Additional documents included provide examples of the Kaizen Activity Report (before and after changes), the Kaizen Report Format, The Bi-Weekly Report of Activity, and the Implementation Schedule for Policy Management. The Implementation Schedule for Policy Management is used to track the various tasks against established policies of Cost, Quality, Delivery, Safety, and Morale. Additionally, it keeps track of the method, target dates, person/in charge, and lays it out in a schedule for tracking simplification.
The documents in this volume of From the Archives of a Common Sensei we feel it is essential to stress that although the documents included here are not the prettiest, they are valued examples that can show you the basics of value-added problem solving (resolution). Standardized use of these documents (or similar) will aid in the development of a true problem solving (love those opportunities) culture. As your organization matures, it will become stronger because of standardized problem solving as described here.
In Volume 23 of From the Archives of a Common Sensei, we discussed “The Intention of Developing a Planning Process”. In this volume we will use archived documents from previous Toyota experience in the early 1990’s to convey how the management planning process was structured. Today this planning process is commonly referred to as Hoshin Kanri. Because of resistance to using Japanese terms at that point, it was simply referred to as The Management Planning Process or Focus Alignment. The resistance was not only from the Americans but also from the Japanese staff who were supporting the startup efforts. They were doing everything they could to avoid alienating people they needed to work with and, to create an environment (culture) of inclusiveness.
Please keep in mind that this is being shared, not with the intent to say that the process is the only way to proceed, but to provide you with an actual process of how it worked for us in those early Toyota efforts at TIEM. There is little doubt that the structured management planning process included in this article is adaptable and workable in your organization!
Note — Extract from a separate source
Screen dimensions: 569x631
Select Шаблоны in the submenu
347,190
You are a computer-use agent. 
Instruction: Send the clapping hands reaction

As illustrated in the attached documents, the “Framework of the Company Plan” provides details regarding the basic frame, its’ content and basic responsibilities. The second slide attachment illustrates the development of the Company Plan. This attachment lays out the flow process of establishing the plan and associated responsible person. Also included in this attachment you will see the cascading of not only the establishment of the plan, but also the development of the plan and associated people (level) responsible. At the bottom of the second attached page, you can see an explanation of required documents. The third attached page gets more involved in the details of The Management Plan Diagnosis by the President. In this section we get involved with the frequency of plan diagnosis, responsibilities, and expected outcomes. We follow this on page five with a discussion of more detail including the Performing, Checking, and Action of the plan. The final two attached pages (5&6) display examples of how to track action associated with your Management Plan at every level. I particularly like the last page that demonstrates an example of “The reason why the Manager selects each subject” as conveyed using data graphics (charts).
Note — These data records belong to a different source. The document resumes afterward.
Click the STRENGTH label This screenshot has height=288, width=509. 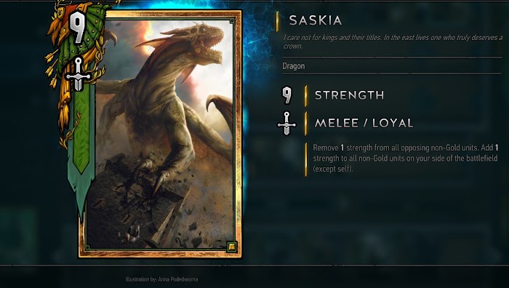point(350,95)
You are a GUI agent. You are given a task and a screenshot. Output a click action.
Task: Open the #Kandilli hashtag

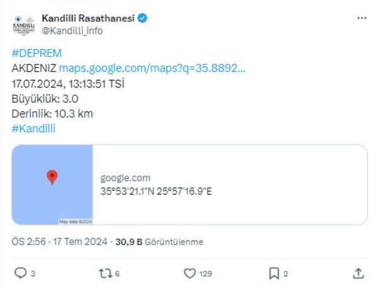tap(34, 128)
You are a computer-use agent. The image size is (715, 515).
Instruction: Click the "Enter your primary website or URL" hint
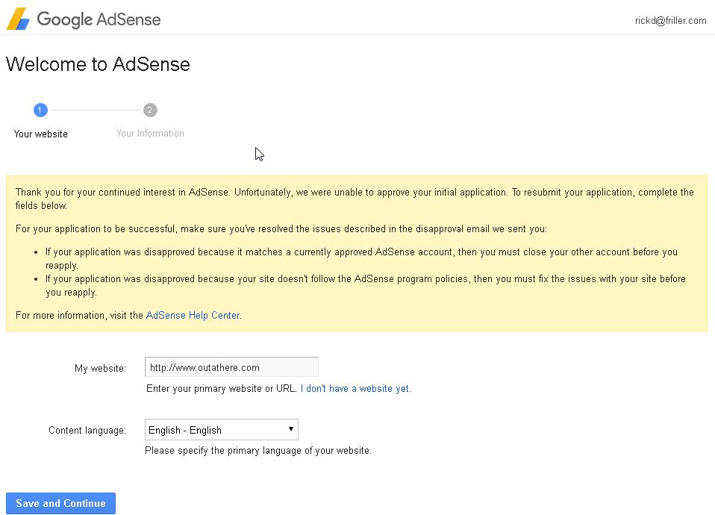221,389
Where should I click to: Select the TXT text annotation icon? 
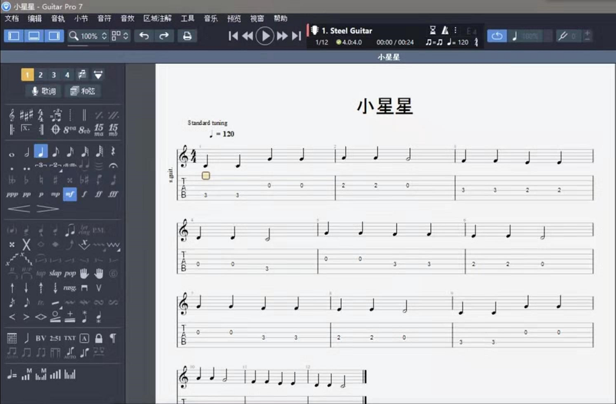point(69,338)
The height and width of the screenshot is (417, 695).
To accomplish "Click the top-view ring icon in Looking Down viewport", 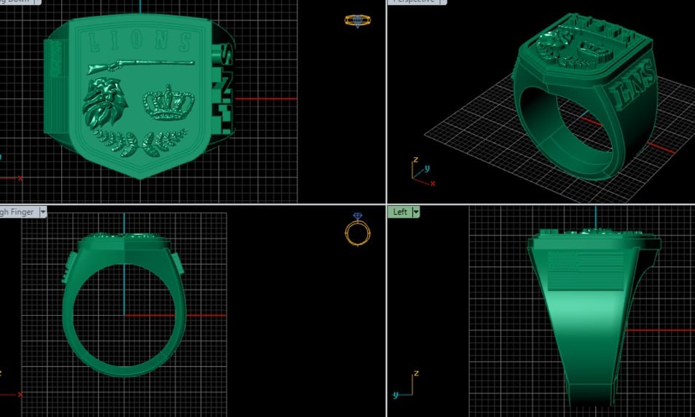I will (353, 20).
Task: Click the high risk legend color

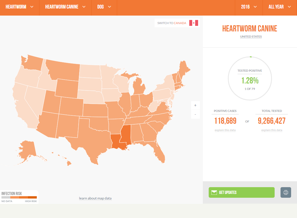Action: click(x=32, y=197)
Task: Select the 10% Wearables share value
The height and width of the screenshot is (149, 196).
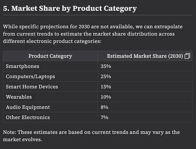Action: [106, 97]
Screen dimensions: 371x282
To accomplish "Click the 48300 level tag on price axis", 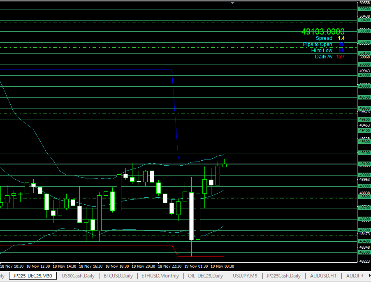I will pos(364,252).
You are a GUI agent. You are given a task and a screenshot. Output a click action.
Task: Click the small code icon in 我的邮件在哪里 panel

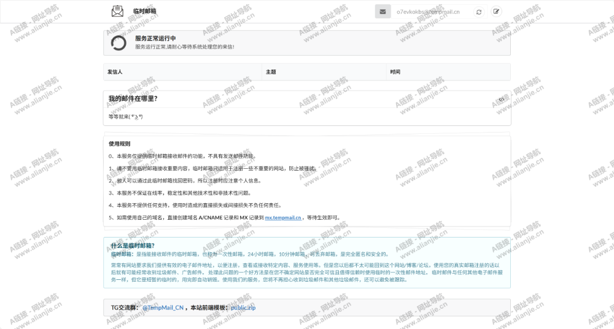pos(502,99)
I just finished the book entitled “Learning to LEAD, Leading to LEARN” by Katie Anderson with Isao Yoshino. This book brings home the realities of how various Toyota businesses struggled in the early days in the United States with development and deployment of a formalized management process. In fact, I was amazed how parallel Yoshino-San’s experience was to my own experiences during the same time. The reason this is relevant is that he was trying to create a culture that included management planning and execution within NUMMI and the Toyota Marine Company, while I was doing the same thing at Toyota Industrial Equipment (TIEM). These concepts of organizational wide inclusiveness were not common to most organizations at that time. The other thing that caught my attention was that Yoshino-San was experiencing many of the same problems as he was coming at his efforts from a Japanese viewpoint, and I was coming at remarkably similar efforts from an American viewpoint. The similarities are EXTRAORDINARY! The differing factors may have included the highly selective hiring practices we used in the initial phases of the TIEM startup, including hiring associates who had little or no preconceived ideas of how a manufacturing facility operated. Another factor that may have contributed to a feeling of inclusiveness at TIEM could have included a sharing of leadership bonuses (small as they were) with all associates, or it may have been the inclusion of associate ideas as we all tried to improve our processes and the new engineering designs, or perhaps it was the use of “Skip Level Meetings” to shorten the communication of important dialogue. These actions were all elements that demonstrated open mindedness and inclusion!
The feeling of Inclusion is paramount as your Management Planning Process takes shape and rolls out.